▶ _Document excerpt_
▼▼▼

Six years in a solitary prison cell afforded Anwar Ibrahim, former deputy prime minister of Malaysia, plenty of time for reflection.
When not reliving his own downfall, he dwelled at length on the divide between the West and the Islamic world, and what could be done to repair the rift. As premier-in-waiting in the 1990s, he had moved easily across this fault line, a symbol of Malaysia's moderate brand of Islam harnessed to economic success.
Now, two months after being freed by an appeals court, Malaysia's most famous dissident is preparing for another turn on the international stage, this time as a broker of sorts between US neoconservatives and the Muslim world. He has accepted a fellowship next year at Oxford University and plans to spend much of his time rekindling old relationships. His admirers - among them former Vice President Al Gore and current Deputy Secretary of Defense Paul Wolfowitz - cross party lines.
But after his long confinement, Anwar admits he's still playing catch-up on the seismic shifts in US policy and diplomacy in recent years.
"The political landscape has changed. I have listened a lot in the last few months to friends here and in the West, and to Muslim activists, and it's unfortunate it has developed to this stage in terms of enmity and rancor between Islam and the United States, in particular," he says. "But what is the option? We have to continue to engage, including with the Bush administration."
Behind his lofty goals of diplomatic engagement lies Anwar's buried dream of leading his country. Until his sacking and jailing in 1998 on sodomy and graft charges, he was the natural successor to Mahathir Mohamad, the former prime minister who stepped down last year after 22 years in power.
A former Muslim youth leader whose charisma and sharp wits guided him to the top ranks of political office, Anwar appeared equally at home with Saudi princes, rural preachers, and American bankers. But his disloyalty to Mahathir during an economic crisis eventually landed him in jail - a move widely seen as Mahathir's revenge on his deputy.
Although his sodomy conviction was overturned in September, Anwar is barred from running for public office until 2008 because of a related corruption conviction, a move seen in Malaysia as a political compromise.
For now, Anwar says he wants to work with the fragmented opposition parties that performed poorly in elections in March, and push reform.
"I'm still free to express my view, to meet political leaders. I'm still active in meeting the people and articulating the reform agenda, issues of corruption, democracy, and civil society that this country needs," he says.
Some observers, including those sympathetic to Anwar's cause, point out that Malaysia has changed since 1998 in ways that arguably take the sting out of Anwar's calls for reform.

▲▲▲

▶ _Questions on the material_
#1 Answer these questions from the article on Anwar Ibrahim.
(a) How many years did Anwar spend in a solitary prison cell?
(b) At which university has he accepted a fellowship for next year?
(c) Until what year is he barred from running for public office?
#2 The article on Anwar Ibrahim says his sodomy conviction was overturned in September. According to the article, why can he still not run for public office?
#3 Repeat the passage of the article on Anwar Ibrahim from "Although his sodomy" up to and including "a political compromise.".

▶ _The data_
▼▼▼

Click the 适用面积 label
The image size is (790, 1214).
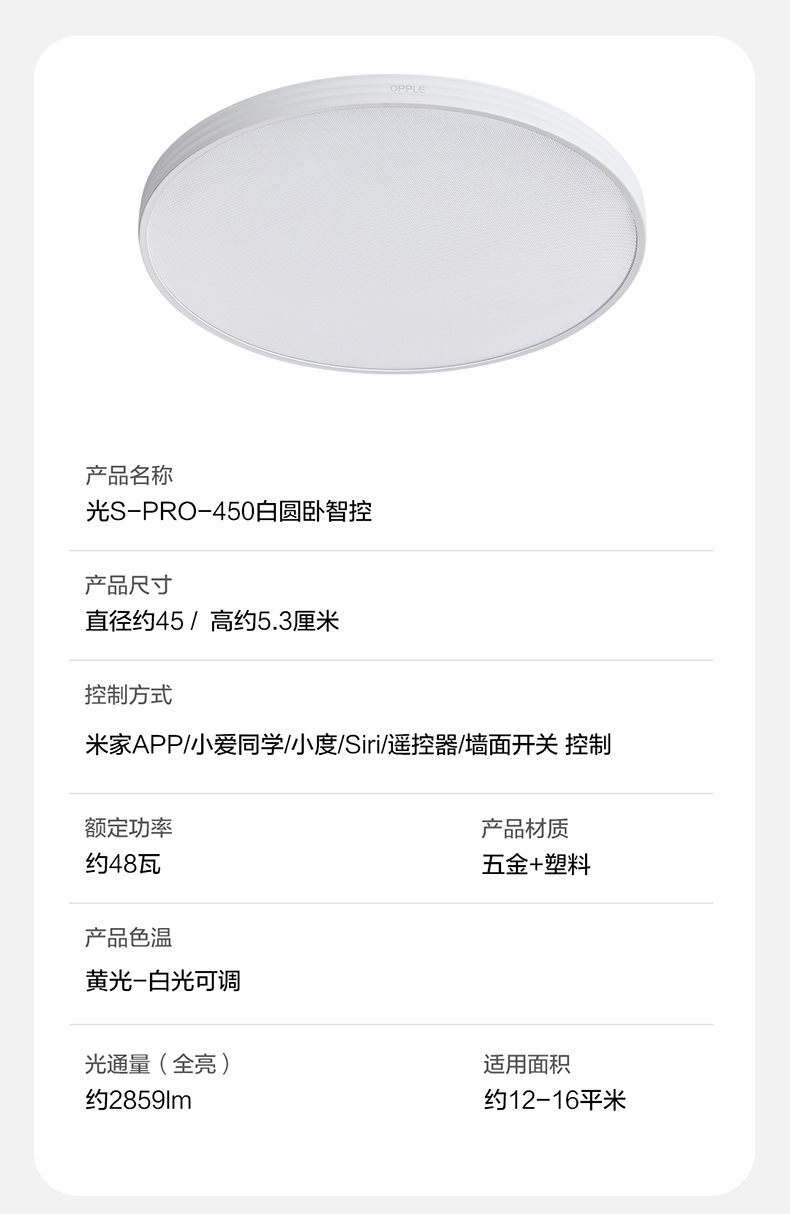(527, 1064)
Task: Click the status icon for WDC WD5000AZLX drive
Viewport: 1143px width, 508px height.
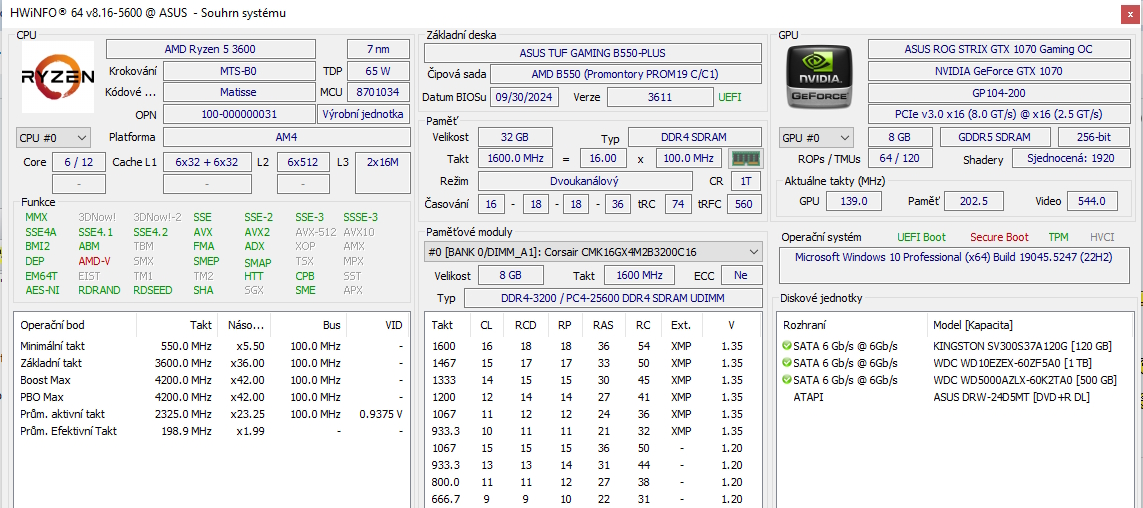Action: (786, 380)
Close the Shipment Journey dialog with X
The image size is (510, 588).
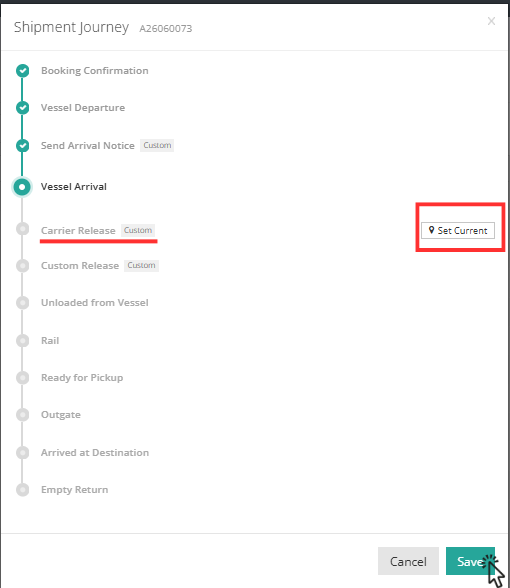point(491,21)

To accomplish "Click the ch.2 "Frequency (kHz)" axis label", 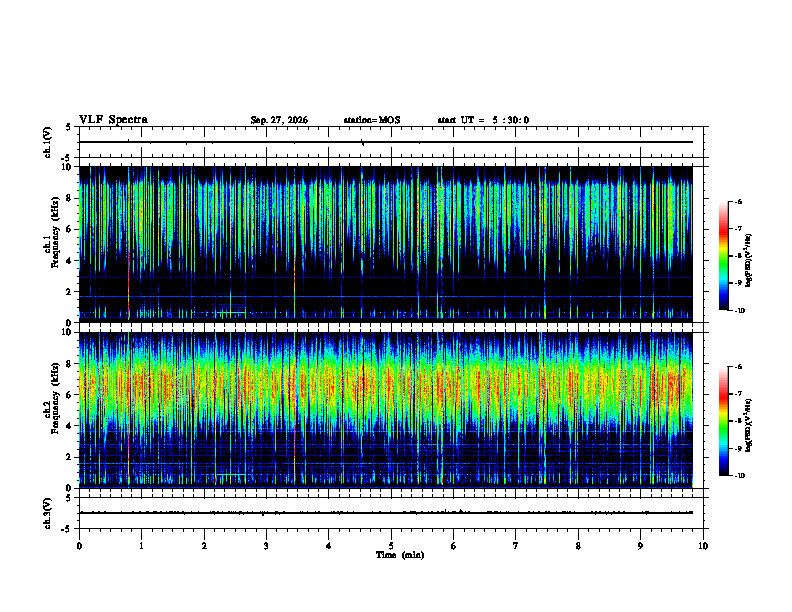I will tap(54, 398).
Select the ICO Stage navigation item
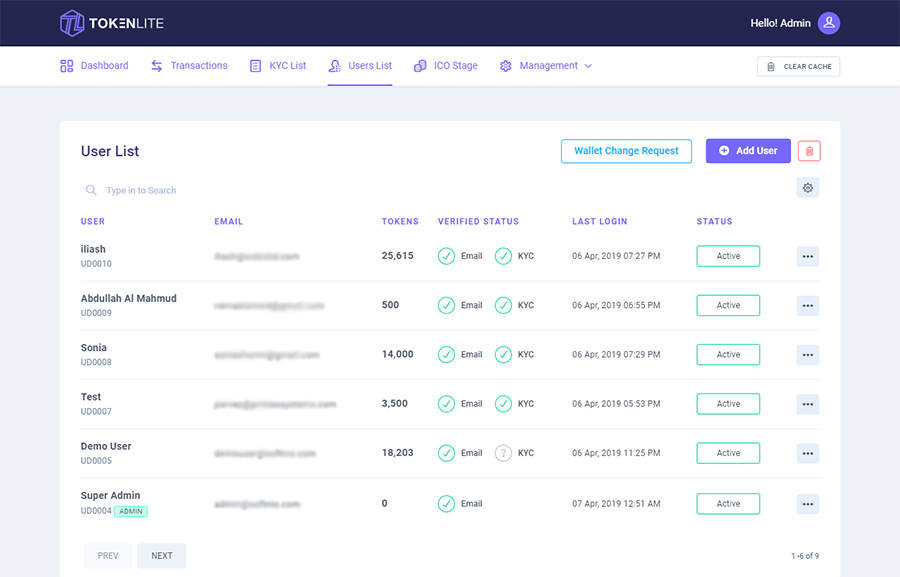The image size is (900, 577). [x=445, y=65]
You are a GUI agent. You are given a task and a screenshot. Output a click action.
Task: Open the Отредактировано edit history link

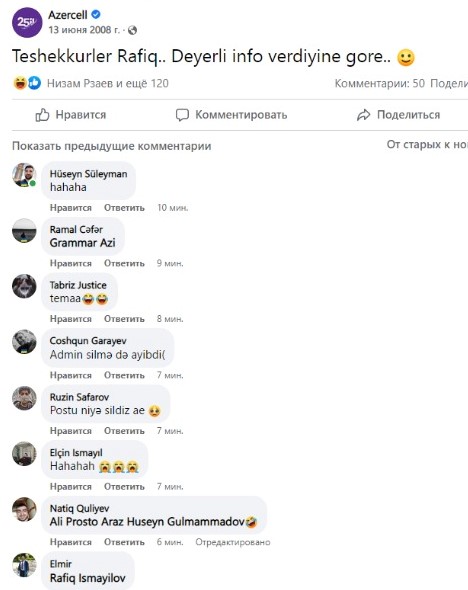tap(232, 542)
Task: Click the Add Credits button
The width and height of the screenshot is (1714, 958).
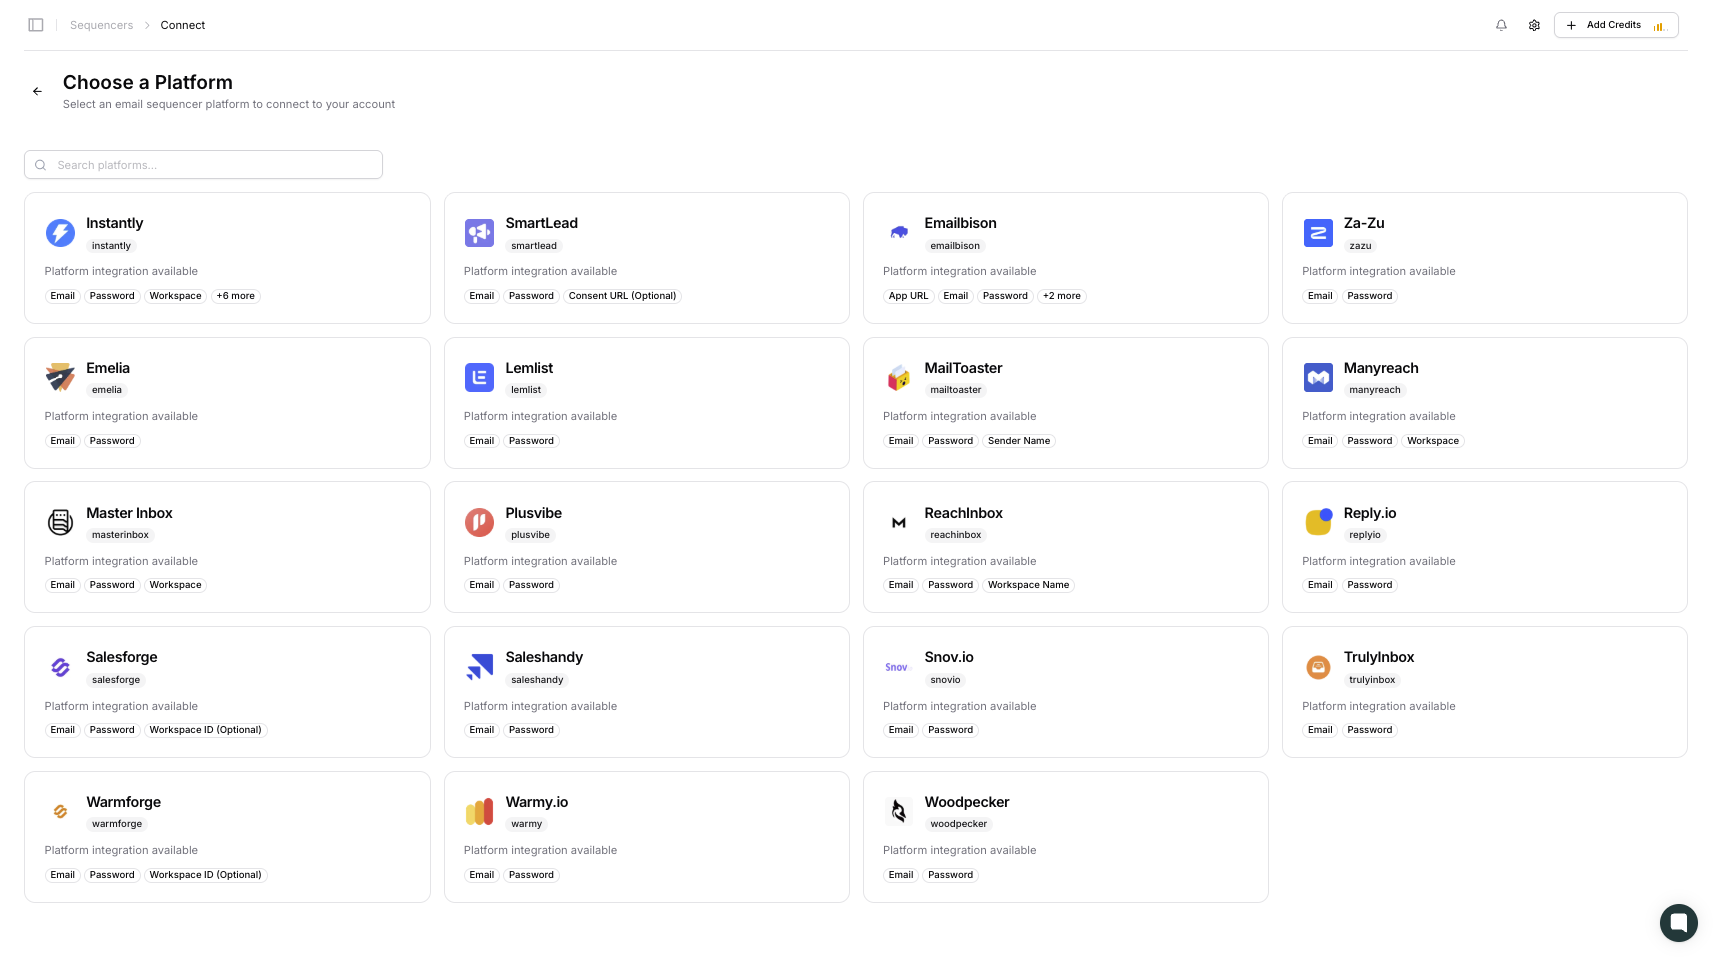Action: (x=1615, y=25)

▲▲▲

▶ _Answers to the exercise_
#1
(a) Six years.
(b) Oxford University.
(c) 2008.

#2 He is barred from running for public office until 2008 because of a related corruption conviction. In Malaysia, this ban is seen as a political compromise.

#3
Although his sodomy conviction was overturned in September, Anwar is barred from running for public office until 2008 because of a related corruption conviction, a move seen in Malaysia as a political compromise.